Yoga and meditation may support gut health, review finds
A new review found yoga and Buddhist meditation were tied to healthier gut microbes in four studies, but vegetarian diets and thin trial data cloud the picture.

A new systematic review in the International Journal of Yoga found signs that yoga and Buddhist meditation may support healthier gut microbiota and metabolite profiles, but the signal came from just four human studies in healthy adults and none were randomized controlled trials. That makes the findings interesting, not definitive.
The paper, titled Effect of Yoga and Meditation on Human Gut Microbiota: A Systematic Review, looked at human participants of any age or gender and tracked changes in the composition and function of gut bacteria, along with metabolite levels. In the reviewed studies, yoga and meditation were associated with favorable gut microbiota and metabolite profiles, but the authors and secondary coverage both stressed how hard it is to separate practice effects from diet and lifestyle.
That caution matters because many of the participants followed vegetarian or vegan diets, and diet is one of the strongest drivers of the microbiome.

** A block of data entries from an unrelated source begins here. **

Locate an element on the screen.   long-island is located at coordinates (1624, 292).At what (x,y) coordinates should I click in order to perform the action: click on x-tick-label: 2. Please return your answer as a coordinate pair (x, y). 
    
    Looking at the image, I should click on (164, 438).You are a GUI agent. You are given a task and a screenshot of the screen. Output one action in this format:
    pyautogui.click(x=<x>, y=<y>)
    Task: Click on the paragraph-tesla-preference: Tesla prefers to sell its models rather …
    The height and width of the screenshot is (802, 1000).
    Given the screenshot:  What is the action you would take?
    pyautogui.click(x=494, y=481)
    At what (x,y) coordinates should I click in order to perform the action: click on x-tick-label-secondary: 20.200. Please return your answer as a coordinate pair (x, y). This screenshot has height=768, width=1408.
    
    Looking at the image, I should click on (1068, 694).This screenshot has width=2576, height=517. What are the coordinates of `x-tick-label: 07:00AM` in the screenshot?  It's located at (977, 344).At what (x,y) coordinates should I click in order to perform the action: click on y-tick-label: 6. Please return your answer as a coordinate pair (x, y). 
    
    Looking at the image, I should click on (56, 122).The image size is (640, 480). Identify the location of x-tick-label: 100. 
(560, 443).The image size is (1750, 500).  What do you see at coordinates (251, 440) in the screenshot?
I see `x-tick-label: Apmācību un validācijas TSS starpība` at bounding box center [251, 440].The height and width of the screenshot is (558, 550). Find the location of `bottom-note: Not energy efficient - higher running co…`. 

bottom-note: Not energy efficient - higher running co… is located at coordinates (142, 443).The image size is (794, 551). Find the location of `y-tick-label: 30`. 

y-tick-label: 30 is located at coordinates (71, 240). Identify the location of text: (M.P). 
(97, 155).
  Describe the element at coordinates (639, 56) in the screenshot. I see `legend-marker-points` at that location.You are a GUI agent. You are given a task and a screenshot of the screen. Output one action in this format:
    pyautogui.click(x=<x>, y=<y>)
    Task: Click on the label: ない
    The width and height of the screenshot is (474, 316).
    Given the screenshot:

If someone is eating a plant-forward diet, practicing meditation daily, and spending a week in a retreat setting, it becomes difficult to pin a gut shift on yoga alone. The review’s most responsible takeaway is that mind-body work may be part of a larger set of changes that influence digestion, inflammation and metabolic balance.
The new paper sits inside a longer, still-early line of research. A 2020 review in Dig Dis Sci concluded yoga looked effective and safe for irritable bowel syndrome, with improvements in symptom severity, gastric motility, autonomic and somatic symptom scores, depression, anxiety, gastrointestinal-specific anxiety and quality of life. But that review also said heterogeneity in study designs, interventions and outcome measures limited how specific the recommendations could be.
More microbiome-focused work has pushed the conversation further. A 2023 study of Tibetan Buddhist monks found altered gut microbiota in long-term deep meditators compared with nearby non-meditators. Another 2023 pilot study followed 288 people during a 9-day Arhatic Yoga meditation retreat with a vegetarian diet, collecting stool samples at three time points and reporting enrichment of health-promoting microbes linked to gastrointestinal and gut-barrier function, immune modulation and the gut-brain axis.
Put together, the evidence now points in one direction: yoga and meditation may belong in the gut-health conversation, but the case is still built on small studies, mixed designs and major confounders. For practitioners, that means the science is intriguing enough to watch closely, but not strong enough to treat yoga as a stand-alone microbiome fix. The most honest reading is still the simplest one: promising, plausible, and not proven.